Créé au début des années 1970 par un poète, Emmanuel Hocquard, et une peintre, Raquel, Orange Export Ltd. a été conçu dès ses origines comme une “fabrique de livres” plutôt qu’une maison d’édition. Imprimé en sérigraphie, Le Portefeuil est le premier livre qu’ils éditent ensemble. Suivra une centaine de titres, de divers auteurs et artistes, bientôt imprimés sur des presses installées dans l’atelier de Raquel en banlieue parisienne.

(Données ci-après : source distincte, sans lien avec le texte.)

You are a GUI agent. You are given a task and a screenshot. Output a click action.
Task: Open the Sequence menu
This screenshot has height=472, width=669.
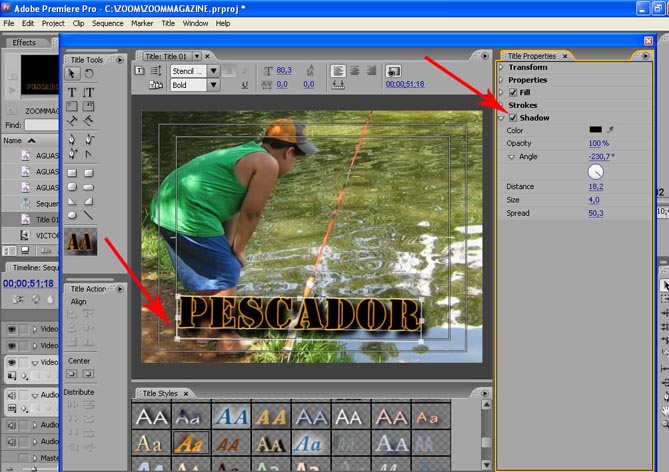(106, 22)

C’est au 52, avenue Pierre Brossolette à Malakoff qu’étaient écrits, composés, imprimés et reliés à la main, par Hocquard, ces ouvrages aux tirages modestes. L’atelier est vite devenu un point de rendez-vous pour toute une génération d’écrivains et de poètes, parmi lesquels Claude Royet-Journoud, Jean Daive, Joseph Guglielmi, Jacques Roubaud, Anne-Marie Albiach, Alain Veinstein, Denis Roche, de musiciens et aussi d’artistes en collaboration tels que Thérèse Bonnelalbay ou Lars Fredrikson. Davantage que l’idée de se constituer en école, c’est une certaine approche du livre qui les réunissait. Dans les “livres d’écriture” – pour reprendre une expression d’Hocquard – publiés par Orange Export Ltd., lettres, caractères typographiques, signes de ponctuation, inscriptions, taches de couleurs ou encore photographies, travaillent avec le blanc de la page, avec une précision inouïe.

Ce qu’il reste de cette aventure humaine et éditoriale n’est pas seulement une impressionnante collection de livres – où l’on retrouve l’essentiel de la scène de la poésie française des années 1970, et quelques américains. C’est aussi une manière de faire des livres et de pratiquer l’écriture à travers ce processus, en transformant des contraintes de production en principes poétiques – comme pour la collection Chutes, qui correspondait, tant en tirage qu’en quantité de texte, au nombre de pages que les éditeurs d’Orange Export Ltd. pouvaient imprimer en une journée. Ou encore, une façon de nouer, sponte sua forte, entreprise éditoriale et amitié. Et la conviction qu’imprimer ses propres livres, ce n’est pas, aujourd’hui encore, une entreprise futile, mais bien, comme a pu le dire Emmanuel Hocquard, “réapprendre à écrire” ; et pour nous, peut-être, réapprendre à lire.